Marno van der Maas

Creating a future of secure and private computing.

Since 2022, I have been working with lowRISC. We are working towards making open source silicon a reality, for example we are creating the first silicon root-of-trust that is open source. Most of my work is open source and you can have a look on my GitHub profile to see what I work on. Here's a list of talks that I have given:

• Sonata: low-cost CHERI hardware for embedded systems @ State of Open Con 2024: slides and notes, conference page, video recording
• Fully verified open silicon @ Open Source Summit Europe 2023: slides and notes, conference page, video recording
• CHERIoT enablement @ TASER/CHES 2023: slides and notes, conference page
• Protecting enclaves from intra-core side-channel attacks through physical isolation @ CYSARM 2020: paper, video recording

From 2017 to 2022, I attained my PhD in Computer Science at the University of Cambridge. My PhD is on making it possible for applications to keep data private from the rest of the system, even the operating system they run on top of. Enclave systems provide such protection from operating systems or other privileged code. However, previous work has done little to protect enclaves against side-channel attacks. Side-channel attacks are attacks that infer information about applications based on side effects like timing. To protect against such side-channel attacks, I explored physically isolating enclaves onto separate cores and have successfully published a paper on this topic, which is titled Protecting Enclaves from Intra-Core Side-Channel Attacks through Physical Isolation. We published this paper at CYSARM 2020, which is colocated with ACM CCS 2020. My PhD thesis is available on Apollo or as a technical report.

At the University of Cambridge, I worked in the Computer Architecture Group and became a research assistant for half a year to improve the continuous integration. I contributed to the Capability Hardware Enhanced RISC Instructions: CHERI Instruction-Set Architecture (Version 7) and (Version 8); you can also find a press release here. I also worked extensively with TestRIG a random instruction generator that uses direct instruction injection for design verification, see the paper I co-authored for details.

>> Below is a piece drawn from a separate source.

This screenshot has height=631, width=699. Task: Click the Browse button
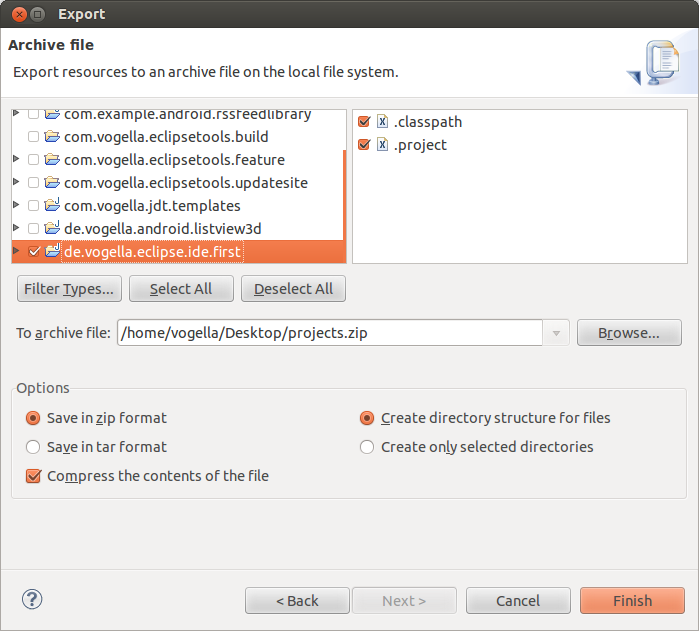[629, 333]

Between 2014 and 2017, I worked for NXP semiconductors in the area of automotive security. I worked on improving the security of in-vehicle networks and car-to-car communication. Public information on what I worked on can be found by looking at these three patents that I filed:

• US 2019-0081791 A1: a patent that relates to generating public private key pairs that are unique per device, but still reproducible on a server side.
• US 2019-0026103 A1: a patent that relates to CAN transceivers that have security features. This patent allows any security rules that are included in the CAN transceiver to be updated.
• US 2017-0235698 A1: a patent that also relates to CAN transceivers that have security features. In this case it protects against a rogue node eavesdropping on the CAN bus by filtering out any messages that are not meant for this node.